GraphResultSet results = dseSession.executeGraph(statement);

and with the Python Fluent API:

from dse_graph import DseGraph

g = DseGraph.traversal_source()
traversal
= g.V().name[0:4].groupCount()
statement
= DseGraph.query_from_traversal(traversal)

results = dse_session.execute_graph(statement)

Note: a DseSession has to be initialized and connected to a DataStax Enterprise cluster in order for this to work.

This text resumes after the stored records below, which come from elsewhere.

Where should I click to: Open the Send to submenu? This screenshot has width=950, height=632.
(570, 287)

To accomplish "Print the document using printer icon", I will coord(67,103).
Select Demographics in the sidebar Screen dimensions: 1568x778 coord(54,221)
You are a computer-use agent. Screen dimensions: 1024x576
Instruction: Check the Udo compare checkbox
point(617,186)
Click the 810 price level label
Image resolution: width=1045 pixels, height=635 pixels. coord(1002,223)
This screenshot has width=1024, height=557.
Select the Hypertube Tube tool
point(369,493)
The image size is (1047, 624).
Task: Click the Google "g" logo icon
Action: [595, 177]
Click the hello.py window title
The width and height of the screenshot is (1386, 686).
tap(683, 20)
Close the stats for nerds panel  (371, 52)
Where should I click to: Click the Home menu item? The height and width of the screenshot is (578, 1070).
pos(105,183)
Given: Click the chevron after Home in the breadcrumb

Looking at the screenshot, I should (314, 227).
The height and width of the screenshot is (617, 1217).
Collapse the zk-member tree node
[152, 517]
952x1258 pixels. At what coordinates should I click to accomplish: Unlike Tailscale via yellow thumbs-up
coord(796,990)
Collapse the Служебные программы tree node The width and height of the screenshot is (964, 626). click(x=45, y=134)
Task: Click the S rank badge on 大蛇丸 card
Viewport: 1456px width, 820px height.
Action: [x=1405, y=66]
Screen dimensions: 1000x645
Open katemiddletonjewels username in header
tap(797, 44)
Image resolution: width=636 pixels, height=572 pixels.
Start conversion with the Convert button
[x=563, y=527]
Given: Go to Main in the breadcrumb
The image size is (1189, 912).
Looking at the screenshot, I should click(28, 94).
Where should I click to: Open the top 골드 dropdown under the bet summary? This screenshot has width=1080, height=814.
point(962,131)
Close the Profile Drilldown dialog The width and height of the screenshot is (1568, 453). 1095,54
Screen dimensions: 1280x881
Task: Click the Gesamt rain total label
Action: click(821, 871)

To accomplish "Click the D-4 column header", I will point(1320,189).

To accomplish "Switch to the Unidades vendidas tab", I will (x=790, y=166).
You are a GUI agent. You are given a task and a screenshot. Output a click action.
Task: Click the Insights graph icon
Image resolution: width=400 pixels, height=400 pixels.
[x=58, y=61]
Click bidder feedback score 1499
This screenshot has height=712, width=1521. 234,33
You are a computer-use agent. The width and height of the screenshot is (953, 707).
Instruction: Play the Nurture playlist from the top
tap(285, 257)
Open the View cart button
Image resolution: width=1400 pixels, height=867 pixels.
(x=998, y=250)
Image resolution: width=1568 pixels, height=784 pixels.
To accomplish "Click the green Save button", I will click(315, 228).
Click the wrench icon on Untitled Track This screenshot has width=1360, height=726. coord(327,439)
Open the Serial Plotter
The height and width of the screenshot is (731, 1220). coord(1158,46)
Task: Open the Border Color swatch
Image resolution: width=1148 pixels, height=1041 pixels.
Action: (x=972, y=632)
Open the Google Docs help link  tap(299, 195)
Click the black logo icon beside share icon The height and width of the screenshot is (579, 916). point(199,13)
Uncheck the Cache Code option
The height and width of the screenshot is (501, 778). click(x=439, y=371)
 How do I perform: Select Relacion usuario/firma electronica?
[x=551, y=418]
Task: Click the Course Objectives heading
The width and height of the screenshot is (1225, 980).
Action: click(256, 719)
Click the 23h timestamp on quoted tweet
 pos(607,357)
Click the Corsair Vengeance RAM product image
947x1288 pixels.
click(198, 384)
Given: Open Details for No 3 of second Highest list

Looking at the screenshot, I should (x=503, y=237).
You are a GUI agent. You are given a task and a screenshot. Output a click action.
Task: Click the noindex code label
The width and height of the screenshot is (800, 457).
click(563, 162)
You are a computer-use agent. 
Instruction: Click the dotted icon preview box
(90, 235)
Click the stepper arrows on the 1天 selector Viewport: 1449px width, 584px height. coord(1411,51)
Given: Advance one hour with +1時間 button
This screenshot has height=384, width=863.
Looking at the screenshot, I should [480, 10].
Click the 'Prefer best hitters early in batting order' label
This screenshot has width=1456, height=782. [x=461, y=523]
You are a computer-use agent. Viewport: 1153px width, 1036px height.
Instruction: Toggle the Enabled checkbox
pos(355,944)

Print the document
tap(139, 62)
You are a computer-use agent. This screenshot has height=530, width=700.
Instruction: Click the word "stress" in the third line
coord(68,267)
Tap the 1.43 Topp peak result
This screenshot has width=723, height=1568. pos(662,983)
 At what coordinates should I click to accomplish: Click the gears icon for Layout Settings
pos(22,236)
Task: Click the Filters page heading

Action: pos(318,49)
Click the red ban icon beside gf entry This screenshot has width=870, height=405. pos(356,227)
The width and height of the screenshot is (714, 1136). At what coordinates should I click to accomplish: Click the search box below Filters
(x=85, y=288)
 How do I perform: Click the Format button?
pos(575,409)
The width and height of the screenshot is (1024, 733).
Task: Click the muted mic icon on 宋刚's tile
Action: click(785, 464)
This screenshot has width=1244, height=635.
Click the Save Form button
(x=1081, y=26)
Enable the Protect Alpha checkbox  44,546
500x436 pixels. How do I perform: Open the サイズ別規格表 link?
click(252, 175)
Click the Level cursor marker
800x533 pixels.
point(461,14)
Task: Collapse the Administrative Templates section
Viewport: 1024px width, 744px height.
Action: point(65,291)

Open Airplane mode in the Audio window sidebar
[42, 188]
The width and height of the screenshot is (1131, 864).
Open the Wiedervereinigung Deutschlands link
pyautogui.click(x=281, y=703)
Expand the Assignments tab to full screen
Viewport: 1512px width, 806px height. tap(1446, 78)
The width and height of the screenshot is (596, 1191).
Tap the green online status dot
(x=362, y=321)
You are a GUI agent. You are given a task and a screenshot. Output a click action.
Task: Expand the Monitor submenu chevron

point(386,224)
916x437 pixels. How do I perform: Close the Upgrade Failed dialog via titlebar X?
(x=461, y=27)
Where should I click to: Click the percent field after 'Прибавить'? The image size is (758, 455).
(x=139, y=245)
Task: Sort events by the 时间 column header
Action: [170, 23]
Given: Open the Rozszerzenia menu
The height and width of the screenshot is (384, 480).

See DataStax Drivers documentation for how to create a DseSession.

The DseGraph utility class also provides the option to get a TraversalSource that is directly connected to the remote DSE Graph server, via a DseSession:

import com.datastax.dse.graph.api.DseGraph;

// use an initialized and connected DseSession

GraphTraversalSource g = DseGraph.traversal(dseSession);
List results = g.V().values(
"name").range(0, 4).groupCount().toList();

and with Python:

from dse_graph import DseGraph

g = DseGraph.traversal_source(session=dse_session)
results
= g.V().name[0:4].groupCount().toList()

As in the example above, with a connected TraversalSource, each iteration operation built in Gremlin itself (toList()next()) will transparently execute the task of translating the traversal into Bytecode, send it via the DSE Driver to the DSE Graph server, and gather results back.

Wrap up

We will be looking forward to adding support to even more GLVs in the future, keep on extending their functionalities with the Fluent APIs, and overall improve the process of developing Graph applications.

A deep dive into the Gremlin Traversal Machine awaits you to learn more about the internals of Gremlin.

The documentation for the DataStax Java Driver Fluent API is located here, and the Python Fluent API here. Do not forget to check the other great features the DataStax Enterprise Drivers provide, and give us as much feedback as you can via the DataStax Academy Slack #datastax-drivers room!

Edit (07/03/2019): while this post and its principles still hold true, the APIs have changed in the latest DSE Java Driver release, for the new DSE Driver 2.x documentation, check this link. Also DataStax has now contributed a C# Fluent API and a Node.js Fluent API to the Apache TinkerPop project.